#### WHAT IS BEING ASKED:
Whenever a line below holds the word "Task", copy that line.

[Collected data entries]
- Opening Delimiter -

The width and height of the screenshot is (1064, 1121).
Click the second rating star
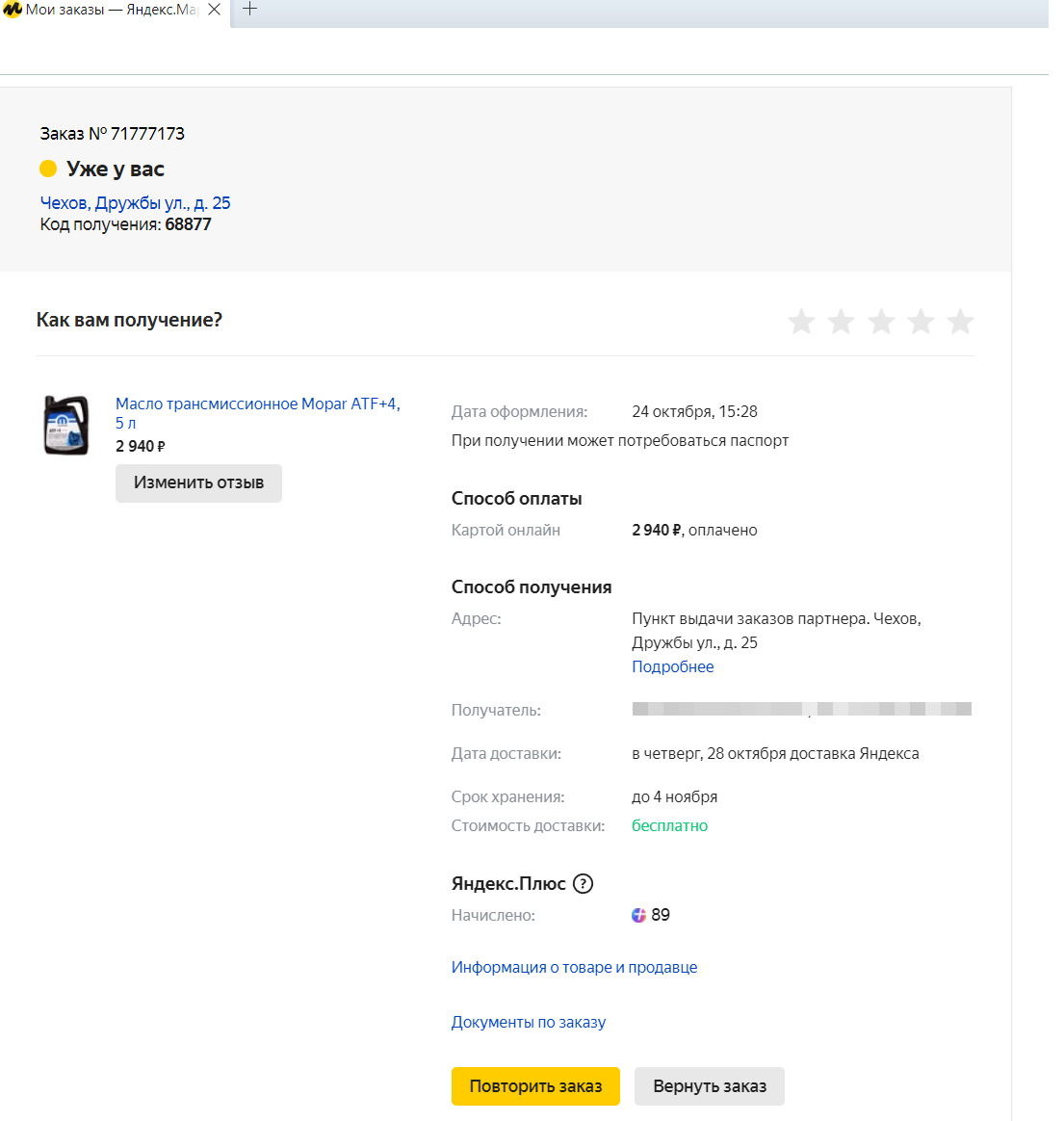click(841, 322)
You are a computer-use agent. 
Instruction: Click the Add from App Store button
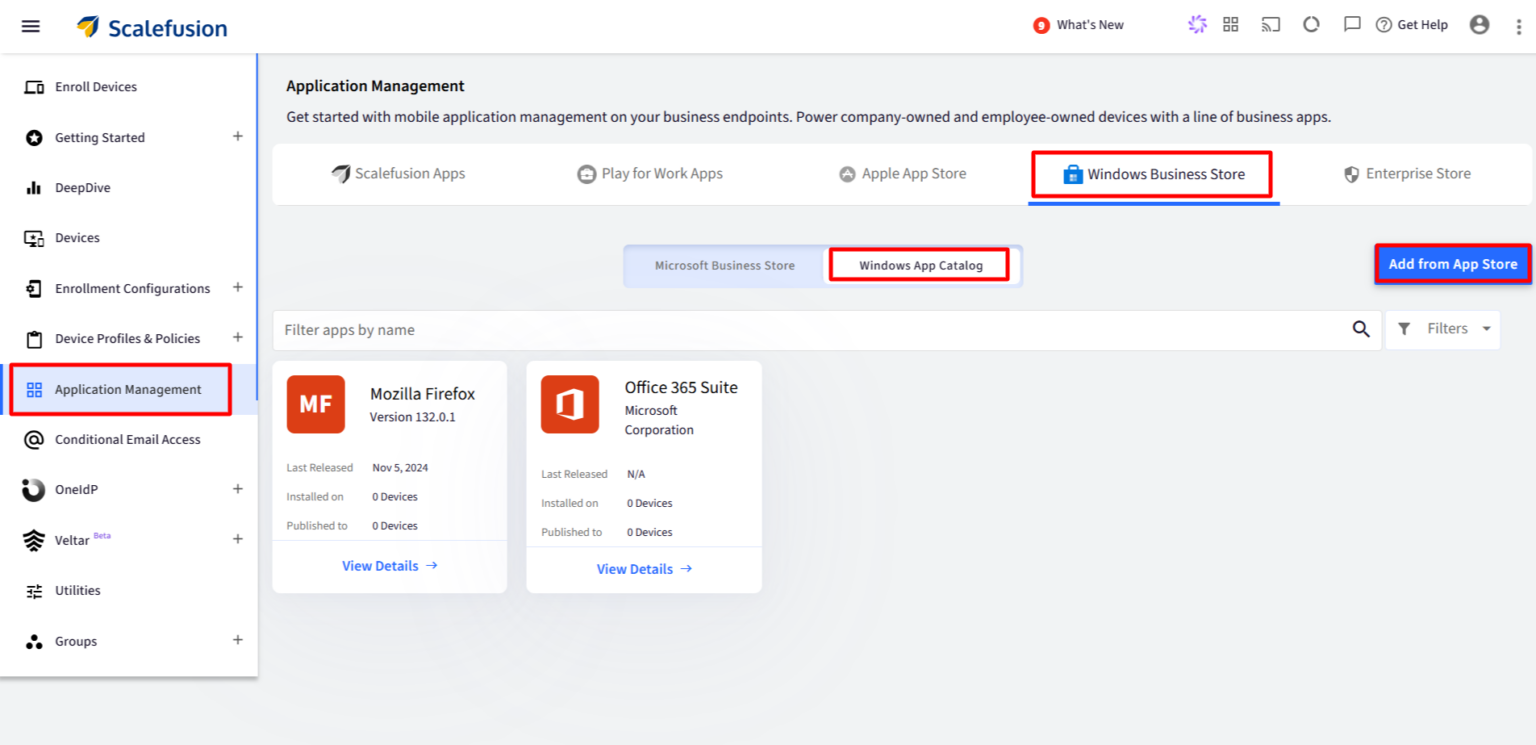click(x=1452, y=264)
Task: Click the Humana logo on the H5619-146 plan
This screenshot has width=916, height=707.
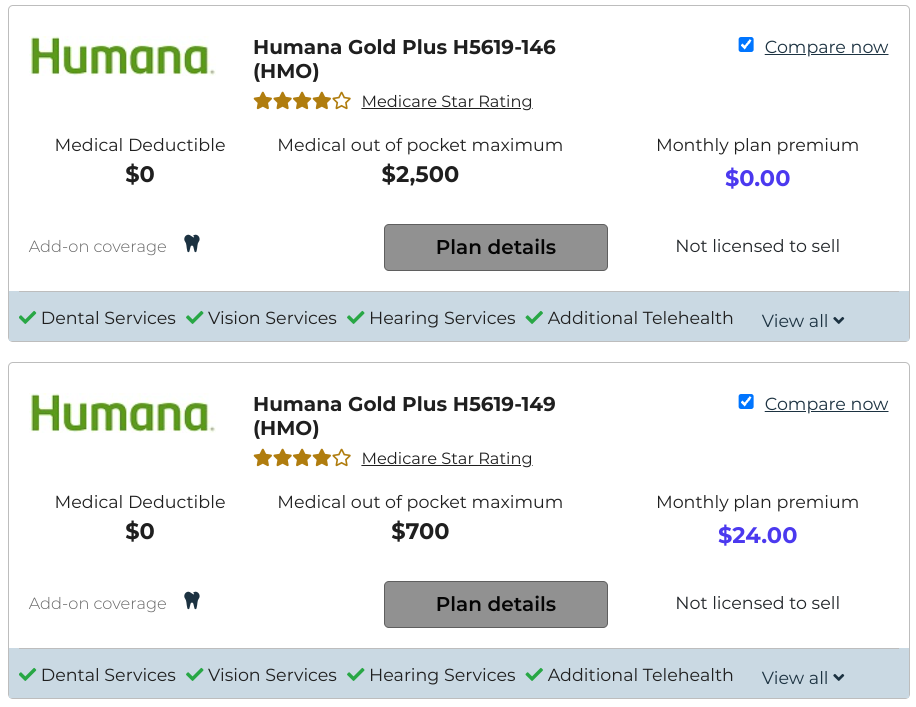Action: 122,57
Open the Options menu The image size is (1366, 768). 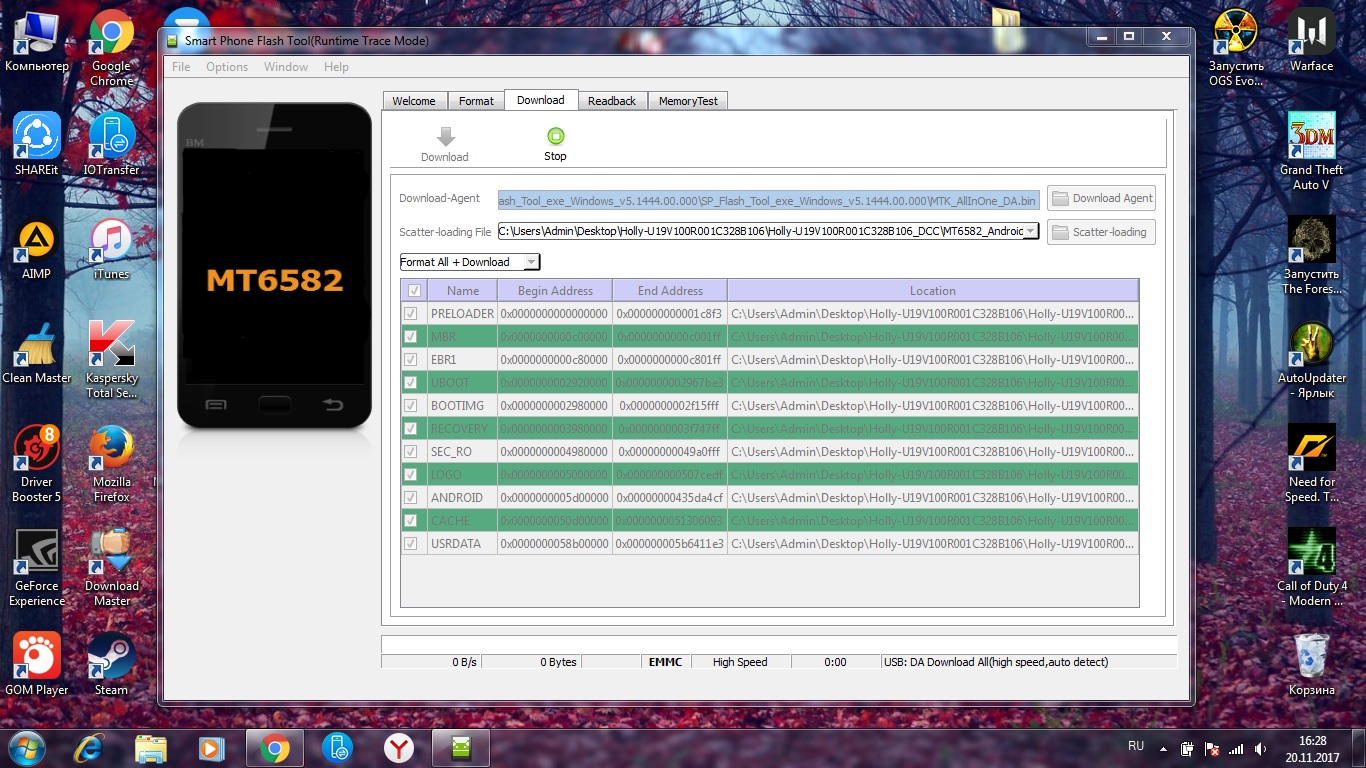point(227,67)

- Closing Delimiter -
- Opening Delimiter -

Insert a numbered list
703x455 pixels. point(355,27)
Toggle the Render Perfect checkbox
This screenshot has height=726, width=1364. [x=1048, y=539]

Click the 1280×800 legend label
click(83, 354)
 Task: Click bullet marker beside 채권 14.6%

- Closing Delimiter -

#### ANSWER SECTION:
Task: Click the Humana logo on the H5619-146 plan
 Task: Click bullet marker beside 채권 14.6%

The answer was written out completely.